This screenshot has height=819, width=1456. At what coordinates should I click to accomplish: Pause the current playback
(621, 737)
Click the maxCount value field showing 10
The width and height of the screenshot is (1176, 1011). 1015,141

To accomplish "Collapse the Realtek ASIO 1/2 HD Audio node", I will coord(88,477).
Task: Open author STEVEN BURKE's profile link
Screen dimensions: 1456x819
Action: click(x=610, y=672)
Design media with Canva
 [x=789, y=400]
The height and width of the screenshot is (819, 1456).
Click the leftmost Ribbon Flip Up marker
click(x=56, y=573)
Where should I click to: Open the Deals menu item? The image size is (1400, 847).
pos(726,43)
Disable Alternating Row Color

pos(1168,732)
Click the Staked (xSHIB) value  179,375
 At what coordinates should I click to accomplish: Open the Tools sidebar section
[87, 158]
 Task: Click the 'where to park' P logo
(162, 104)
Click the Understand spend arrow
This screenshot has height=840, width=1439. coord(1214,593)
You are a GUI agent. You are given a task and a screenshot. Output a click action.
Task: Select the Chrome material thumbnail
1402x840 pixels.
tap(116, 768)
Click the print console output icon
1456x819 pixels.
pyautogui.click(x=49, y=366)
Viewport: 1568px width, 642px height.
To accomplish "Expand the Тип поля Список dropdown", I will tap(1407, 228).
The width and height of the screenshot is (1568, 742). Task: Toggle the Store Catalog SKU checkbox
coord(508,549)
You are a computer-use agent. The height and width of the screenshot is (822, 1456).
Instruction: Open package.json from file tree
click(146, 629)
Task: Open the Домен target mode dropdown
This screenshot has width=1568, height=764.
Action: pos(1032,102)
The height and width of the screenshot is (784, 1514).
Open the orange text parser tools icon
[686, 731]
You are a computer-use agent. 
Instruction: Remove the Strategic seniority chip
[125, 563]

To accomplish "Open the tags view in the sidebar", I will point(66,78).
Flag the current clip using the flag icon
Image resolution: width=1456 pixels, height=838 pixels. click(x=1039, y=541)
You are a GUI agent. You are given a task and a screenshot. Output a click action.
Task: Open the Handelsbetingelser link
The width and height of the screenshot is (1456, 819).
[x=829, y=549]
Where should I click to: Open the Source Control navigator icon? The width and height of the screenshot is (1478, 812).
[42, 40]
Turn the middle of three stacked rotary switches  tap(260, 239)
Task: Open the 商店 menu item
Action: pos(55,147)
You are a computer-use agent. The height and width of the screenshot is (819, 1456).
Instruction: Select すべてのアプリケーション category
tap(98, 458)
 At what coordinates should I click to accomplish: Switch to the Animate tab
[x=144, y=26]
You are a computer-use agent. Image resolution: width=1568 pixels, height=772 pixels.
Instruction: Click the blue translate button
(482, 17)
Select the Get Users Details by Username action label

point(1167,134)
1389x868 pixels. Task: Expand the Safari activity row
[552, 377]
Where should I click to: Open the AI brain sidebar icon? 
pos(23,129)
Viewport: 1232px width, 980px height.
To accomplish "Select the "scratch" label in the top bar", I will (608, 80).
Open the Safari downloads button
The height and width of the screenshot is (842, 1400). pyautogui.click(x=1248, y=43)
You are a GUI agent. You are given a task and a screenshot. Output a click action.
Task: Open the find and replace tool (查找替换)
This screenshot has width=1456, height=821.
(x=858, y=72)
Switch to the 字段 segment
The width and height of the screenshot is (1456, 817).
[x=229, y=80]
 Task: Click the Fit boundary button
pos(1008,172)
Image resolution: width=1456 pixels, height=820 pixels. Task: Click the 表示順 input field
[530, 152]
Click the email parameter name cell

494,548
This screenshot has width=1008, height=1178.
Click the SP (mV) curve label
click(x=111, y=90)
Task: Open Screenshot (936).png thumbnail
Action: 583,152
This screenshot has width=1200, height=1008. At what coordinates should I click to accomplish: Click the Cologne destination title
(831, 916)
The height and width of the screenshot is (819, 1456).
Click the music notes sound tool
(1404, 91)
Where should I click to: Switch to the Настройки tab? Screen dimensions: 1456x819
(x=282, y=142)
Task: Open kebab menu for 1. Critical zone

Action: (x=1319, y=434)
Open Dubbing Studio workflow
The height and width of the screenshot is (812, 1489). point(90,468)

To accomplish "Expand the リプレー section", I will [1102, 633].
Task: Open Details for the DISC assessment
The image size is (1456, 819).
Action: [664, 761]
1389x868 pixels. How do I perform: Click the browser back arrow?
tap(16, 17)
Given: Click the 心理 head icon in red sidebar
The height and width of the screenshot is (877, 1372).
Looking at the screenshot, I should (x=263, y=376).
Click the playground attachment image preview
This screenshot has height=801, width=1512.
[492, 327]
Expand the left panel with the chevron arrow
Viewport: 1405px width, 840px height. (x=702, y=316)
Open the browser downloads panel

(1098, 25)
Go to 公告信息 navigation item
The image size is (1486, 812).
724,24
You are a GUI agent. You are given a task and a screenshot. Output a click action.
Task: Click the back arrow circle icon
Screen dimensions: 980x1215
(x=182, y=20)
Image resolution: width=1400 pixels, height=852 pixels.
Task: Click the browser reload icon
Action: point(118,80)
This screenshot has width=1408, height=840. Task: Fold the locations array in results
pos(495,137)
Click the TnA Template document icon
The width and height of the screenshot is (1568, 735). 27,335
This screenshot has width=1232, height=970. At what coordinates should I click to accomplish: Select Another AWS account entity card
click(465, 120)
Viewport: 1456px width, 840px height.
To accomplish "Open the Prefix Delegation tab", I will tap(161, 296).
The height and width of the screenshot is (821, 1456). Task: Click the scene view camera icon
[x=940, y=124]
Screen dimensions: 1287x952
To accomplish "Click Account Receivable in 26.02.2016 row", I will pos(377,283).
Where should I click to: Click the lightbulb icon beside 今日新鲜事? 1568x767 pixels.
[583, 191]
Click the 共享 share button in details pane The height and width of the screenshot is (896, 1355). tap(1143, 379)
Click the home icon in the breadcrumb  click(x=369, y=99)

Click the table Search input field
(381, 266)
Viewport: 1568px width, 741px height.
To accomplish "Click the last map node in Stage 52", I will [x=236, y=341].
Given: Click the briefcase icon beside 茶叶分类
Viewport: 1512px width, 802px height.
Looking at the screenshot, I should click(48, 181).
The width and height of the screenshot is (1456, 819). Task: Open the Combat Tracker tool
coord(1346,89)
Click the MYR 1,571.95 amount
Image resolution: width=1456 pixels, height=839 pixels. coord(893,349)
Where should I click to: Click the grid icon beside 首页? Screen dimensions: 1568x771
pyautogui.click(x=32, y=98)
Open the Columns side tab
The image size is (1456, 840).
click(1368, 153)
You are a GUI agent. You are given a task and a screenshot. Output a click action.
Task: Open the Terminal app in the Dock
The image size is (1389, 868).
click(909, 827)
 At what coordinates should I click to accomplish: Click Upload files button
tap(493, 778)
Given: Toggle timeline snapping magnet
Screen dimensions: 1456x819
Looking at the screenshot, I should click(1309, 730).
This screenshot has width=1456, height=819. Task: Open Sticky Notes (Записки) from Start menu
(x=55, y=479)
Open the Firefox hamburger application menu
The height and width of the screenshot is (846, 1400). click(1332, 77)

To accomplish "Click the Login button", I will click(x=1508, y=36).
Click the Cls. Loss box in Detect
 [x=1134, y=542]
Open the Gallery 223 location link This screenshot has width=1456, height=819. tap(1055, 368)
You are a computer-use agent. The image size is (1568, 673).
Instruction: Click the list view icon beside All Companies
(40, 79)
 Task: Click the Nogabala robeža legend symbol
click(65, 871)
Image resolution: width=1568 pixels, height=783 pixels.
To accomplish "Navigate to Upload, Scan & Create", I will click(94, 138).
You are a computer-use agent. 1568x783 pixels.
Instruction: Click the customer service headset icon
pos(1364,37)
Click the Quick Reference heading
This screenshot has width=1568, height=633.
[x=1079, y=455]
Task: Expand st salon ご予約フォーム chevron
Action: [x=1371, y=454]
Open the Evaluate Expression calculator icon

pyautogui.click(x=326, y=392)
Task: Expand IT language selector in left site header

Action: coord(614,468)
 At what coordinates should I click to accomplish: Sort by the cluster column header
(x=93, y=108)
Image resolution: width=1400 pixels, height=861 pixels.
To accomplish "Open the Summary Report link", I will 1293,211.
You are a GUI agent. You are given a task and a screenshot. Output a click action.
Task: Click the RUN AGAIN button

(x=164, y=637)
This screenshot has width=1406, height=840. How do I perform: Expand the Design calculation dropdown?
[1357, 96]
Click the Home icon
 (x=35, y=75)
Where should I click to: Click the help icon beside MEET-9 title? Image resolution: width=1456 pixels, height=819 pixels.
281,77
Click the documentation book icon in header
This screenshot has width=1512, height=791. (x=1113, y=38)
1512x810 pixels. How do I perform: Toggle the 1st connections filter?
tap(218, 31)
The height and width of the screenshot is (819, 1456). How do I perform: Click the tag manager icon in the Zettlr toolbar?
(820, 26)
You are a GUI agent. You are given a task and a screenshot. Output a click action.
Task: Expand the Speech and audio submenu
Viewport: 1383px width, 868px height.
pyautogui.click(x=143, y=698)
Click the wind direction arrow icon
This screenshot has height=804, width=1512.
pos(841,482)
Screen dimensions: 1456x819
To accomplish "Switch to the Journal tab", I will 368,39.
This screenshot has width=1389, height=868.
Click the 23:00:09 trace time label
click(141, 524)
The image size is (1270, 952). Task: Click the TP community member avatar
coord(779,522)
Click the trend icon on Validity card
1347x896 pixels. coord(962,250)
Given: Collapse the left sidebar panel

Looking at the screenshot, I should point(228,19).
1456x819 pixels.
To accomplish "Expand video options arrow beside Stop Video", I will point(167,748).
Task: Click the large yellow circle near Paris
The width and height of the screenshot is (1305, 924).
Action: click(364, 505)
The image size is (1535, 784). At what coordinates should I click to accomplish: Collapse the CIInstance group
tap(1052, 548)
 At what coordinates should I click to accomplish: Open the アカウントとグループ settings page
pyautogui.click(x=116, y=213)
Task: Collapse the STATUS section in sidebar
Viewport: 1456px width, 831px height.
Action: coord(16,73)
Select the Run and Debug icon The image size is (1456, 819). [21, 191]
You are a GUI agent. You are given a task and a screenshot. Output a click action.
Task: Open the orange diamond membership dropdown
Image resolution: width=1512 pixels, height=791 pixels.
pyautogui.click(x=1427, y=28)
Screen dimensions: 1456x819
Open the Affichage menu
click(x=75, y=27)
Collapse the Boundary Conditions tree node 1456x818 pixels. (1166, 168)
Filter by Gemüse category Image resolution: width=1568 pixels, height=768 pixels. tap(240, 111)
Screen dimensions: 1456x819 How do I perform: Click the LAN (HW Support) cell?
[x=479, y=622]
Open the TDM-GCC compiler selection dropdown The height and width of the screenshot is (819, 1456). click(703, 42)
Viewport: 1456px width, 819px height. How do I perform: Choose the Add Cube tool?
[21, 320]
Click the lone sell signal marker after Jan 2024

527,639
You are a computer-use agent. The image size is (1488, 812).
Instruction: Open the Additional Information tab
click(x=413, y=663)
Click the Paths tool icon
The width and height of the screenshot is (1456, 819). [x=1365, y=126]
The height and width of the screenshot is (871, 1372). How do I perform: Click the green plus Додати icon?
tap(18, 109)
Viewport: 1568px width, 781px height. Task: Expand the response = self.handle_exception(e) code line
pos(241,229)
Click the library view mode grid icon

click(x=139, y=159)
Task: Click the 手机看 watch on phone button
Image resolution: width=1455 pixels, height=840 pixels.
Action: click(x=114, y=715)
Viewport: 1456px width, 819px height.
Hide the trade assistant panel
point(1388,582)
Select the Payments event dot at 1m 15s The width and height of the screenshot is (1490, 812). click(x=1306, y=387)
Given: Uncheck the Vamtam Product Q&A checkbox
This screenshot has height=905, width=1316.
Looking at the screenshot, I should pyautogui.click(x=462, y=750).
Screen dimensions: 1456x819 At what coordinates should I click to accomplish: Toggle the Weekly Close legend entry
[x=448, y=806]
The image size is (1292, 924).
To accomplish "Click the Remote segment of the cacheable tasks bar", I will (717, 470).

····················

[ASSIGNMENT]: Answer with one number, namely the count of lines in the entries that include the word "computer".

[ANSWER FOR THE TASK]: 7